----- INFORMATION SUPPLIED

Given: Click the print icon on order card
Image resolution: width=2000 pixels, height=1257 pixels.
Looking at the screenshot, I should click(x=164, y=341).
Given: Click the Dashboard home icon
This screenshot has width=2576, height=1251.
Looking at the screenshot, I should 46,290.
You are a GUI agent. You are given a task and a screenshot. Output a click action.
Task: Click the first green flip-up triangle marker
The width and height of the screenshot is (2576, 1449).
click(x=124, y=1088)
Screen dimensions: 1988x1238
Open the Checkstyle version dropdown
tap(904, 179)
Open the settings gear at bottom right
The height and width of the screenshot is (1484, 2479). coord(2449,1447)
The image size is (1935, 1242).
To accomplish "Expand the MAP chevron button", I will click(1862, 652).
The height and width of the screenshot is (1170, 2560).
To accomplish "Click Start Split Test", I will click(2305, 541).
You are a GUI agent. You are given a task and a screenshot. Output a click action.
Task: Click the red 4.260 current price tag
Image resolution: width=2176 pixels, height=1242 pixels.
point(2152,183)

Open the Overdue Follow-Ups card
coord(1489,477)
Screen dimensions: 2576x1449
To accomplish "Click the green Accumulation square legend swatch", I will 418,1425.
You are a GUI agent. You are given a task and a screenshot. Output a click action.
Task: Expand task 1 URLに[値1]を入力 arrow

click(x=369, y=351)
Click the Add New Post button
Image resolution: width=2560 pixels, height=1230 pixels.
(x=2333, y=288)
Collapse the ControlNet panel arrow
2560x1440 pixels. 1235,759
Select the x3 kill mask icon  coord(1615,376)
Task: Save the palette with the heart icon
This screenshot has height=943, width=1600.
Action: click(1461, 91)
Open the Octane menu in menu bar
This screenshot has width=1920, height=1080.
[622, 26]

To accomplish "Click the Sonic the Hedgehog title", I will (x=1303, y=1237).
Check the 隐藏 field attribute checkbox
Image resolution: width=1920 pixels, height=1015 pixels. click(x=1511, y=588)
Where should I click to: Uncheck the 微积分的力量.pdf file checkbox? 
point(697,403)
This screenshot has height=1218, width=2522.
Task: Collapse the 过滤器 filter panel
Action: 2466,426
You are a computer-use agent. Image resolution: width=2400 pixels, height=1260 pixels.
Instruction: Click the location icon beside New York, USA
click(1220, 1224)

----------

**ACTIVITY:** Write down every line of the data above that includes the string "accomplish".

**ANSWER FOR THE TASK:**
To accomplish "Expand the MAP chevron button", I will click(1862, 652).
To accomplish "Click Start Split Test", I will click(2305, 541).
To accomplish "Click the green Accumulation square legend swatch", I will 418,1425.
To accomplish "Click the Sonic the Hedgehog title", I will (x=1303, y=1237).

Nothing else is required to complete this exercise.